Holy hell, 16 boosts in 15 minutes?! No wonder my Chrome tab crashed!! πŸ˜‚ πŸ’šπŸ’šπŸ’š

Update: I've made it so you can select the whole .tar.gz file now (instead of having to extract it first), and also made everything prettier. :party_heart:

:heart_parrot: Masto Archive Tool v4!!! :heart_parrot:

I've updated the Masto Archive Tool to give basic stats on your top-5 most liked/boosted/mentioned users. Try it out and let me know how it works! πŸ’š

Currently it only really works for Masto users β€” sorry Pleroma users, I'll get to you next, promise!!!

beta.observablehq.com/@nuklear

Quick update, released v5, which now support stats for both versions of the Masto archive format. πŸ˜…
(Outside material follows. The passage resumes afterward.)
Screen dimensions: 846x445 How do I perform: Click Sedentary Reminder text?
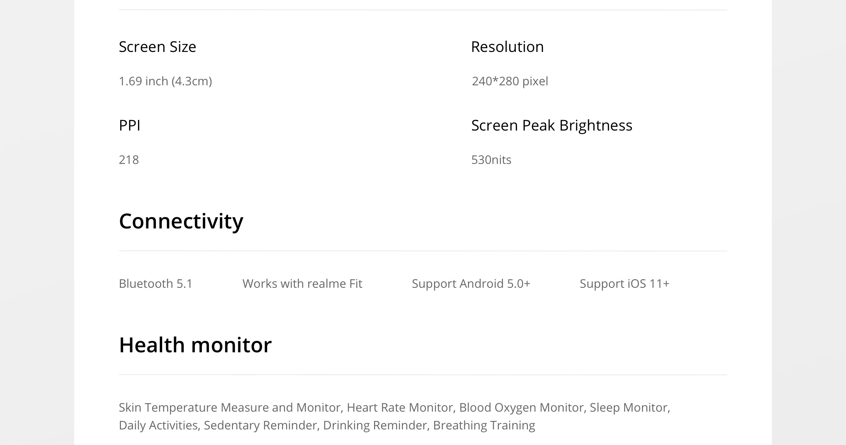pos(260,425)

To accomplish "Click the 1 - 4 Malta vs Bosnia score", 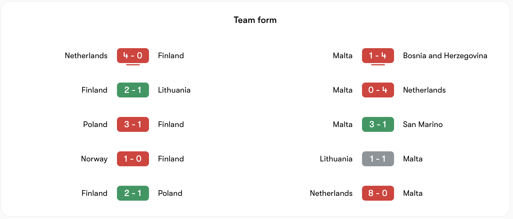I will (x=378, y=56).
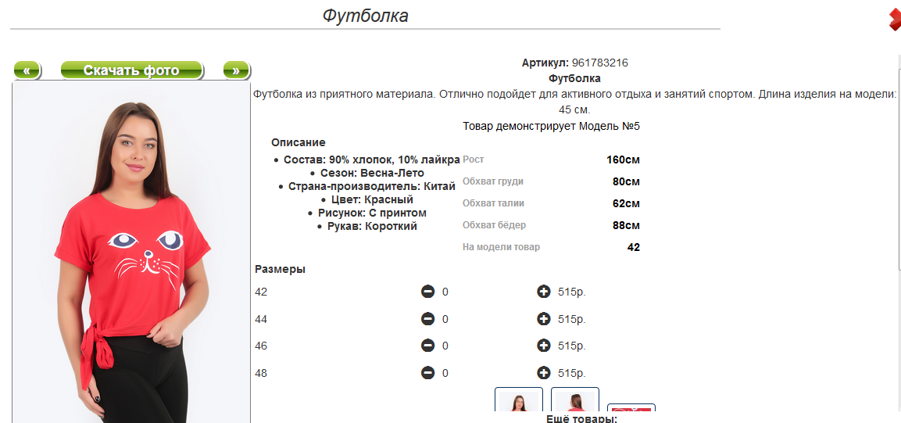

@andi oh sweet the ones i found for perusing my bofa archive were all p limited and bad ill have to check this out later

@anna It's suuuuuuuper basic, mainly just a tokenised search facility at this point. I've cobbled it together in 15 minutes while waiting for stuff to compile at work so feel free to suggest features β€” will add them once home!

@andi
@anna
I'm glad you made it. Every time people want to search their archives I want to recommend the tool I use, but installing an ocaml compiler and stuff is a bit much for most people

@Authoritimmy @anna Uy! I think I've gotten stuck on that before trying to get Flow to work... πŸ˜… What's the other tool out of curiosity?

@andi @anna
It was this

github.com/kit-ty-kate/mastodo

Worth noting, Kate was extremely responsive when I filed a bug report, and now it works pretty much as expected for me

@ben Yeah, I'm tempted to automatically extract outbox.json but I worry that loading a 80mb tar file into the browser might not be the best for stability... 🀷

@andi ehh, it's not being uploaded anywhere, so bandwidth isn't an issue, and I'm sure there are news websites with 80MB front pages at this point.
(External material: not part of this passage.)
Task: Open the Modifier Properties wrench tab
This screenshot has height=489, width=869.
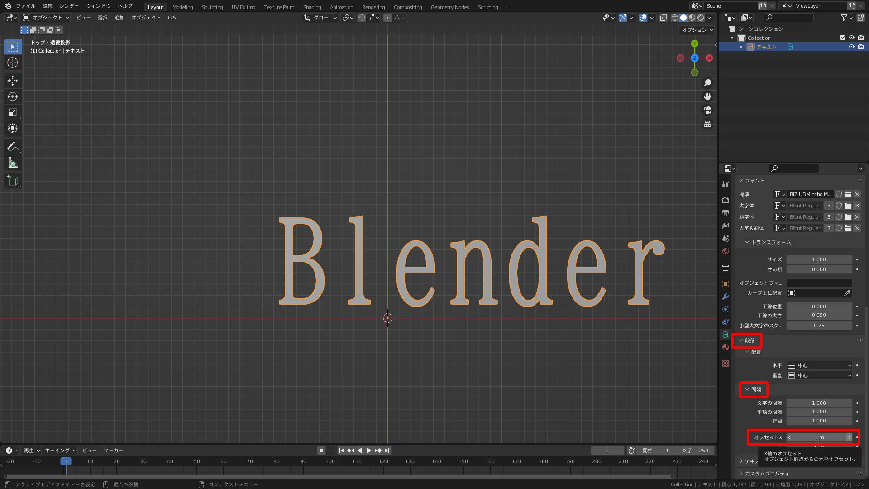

@ben Huh, true... I need to walk home (IN THE FREEZING RAIN 😭 ) but will do that once there!

@andi trying this out on the knzk archive i downloaded during our recent Times of Uncertainty and Woe and this whips ass

@fresh_newlook Glad you like it! It's really basic (but also easy to extend β€” it's just a notebook) but I've put all of 15 minutes of effort into it and am happy to take feature requests. :heart_parrot:

@andi
Cool! I'll be sure to break it for you later 😈

@eject AHAHAHA wouldn't have it any other way!!! 😘 πŸ’šπŸ’šπŸ’š

@andi alright, first bug: doesn't work with non-ASCII chars, e.g. 🎡 (U+1F3B5)
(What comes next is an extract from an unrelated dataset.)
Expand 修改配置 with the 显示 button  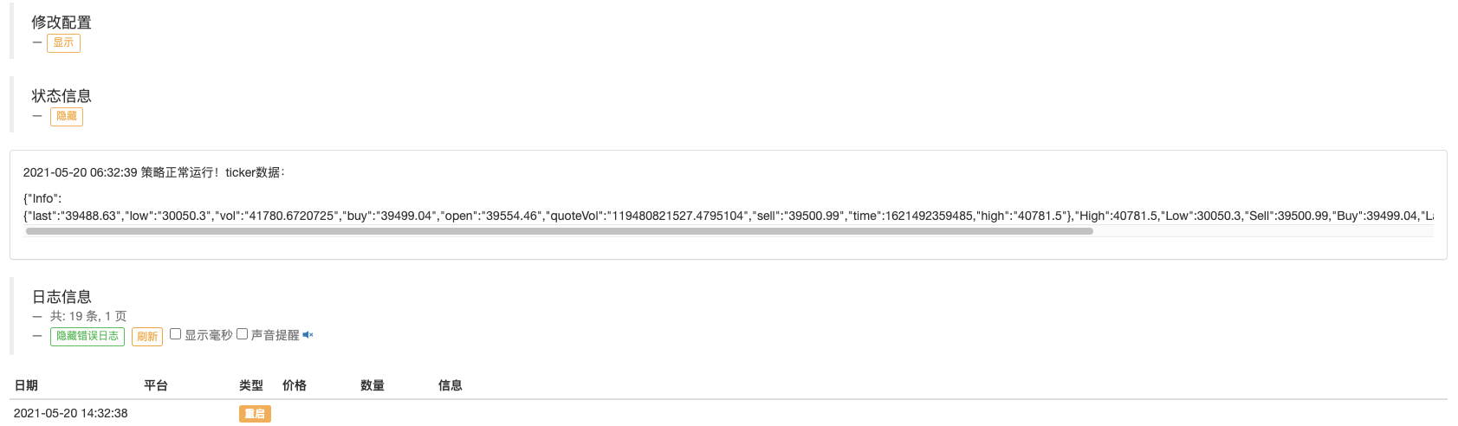click(x=63, y=43)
They do appear in results if contained in a toot though

(don't you just love unicode? 😘 )

@eject Hmmm!!! That's probably a limitation with how the in-browser ElasticSearch implementation tokenises content, you'd probably get the same result by entering one character?

Nothing stopping me from writing a UTF-16 aware tokeniser tho!! πŸ’š

@andi if there are toots with that letter on its own (i.e. not part of a word) it will find them

that probably doesn't help much, but i thought it was worth pointing out

@eject Ah cheers! I think I also really need to debounce that input πŸ˜…

@alana_is_tooting Thanks!! πŸ’šπŸ’šπŸ’š Do let me know if you have any feature ideas!! 😘

@root @andi

"Hey would it be cool if I made a tool that does X?"

"Uh, I guess? I'm not sure."

"Too late, I already made a tool that does X."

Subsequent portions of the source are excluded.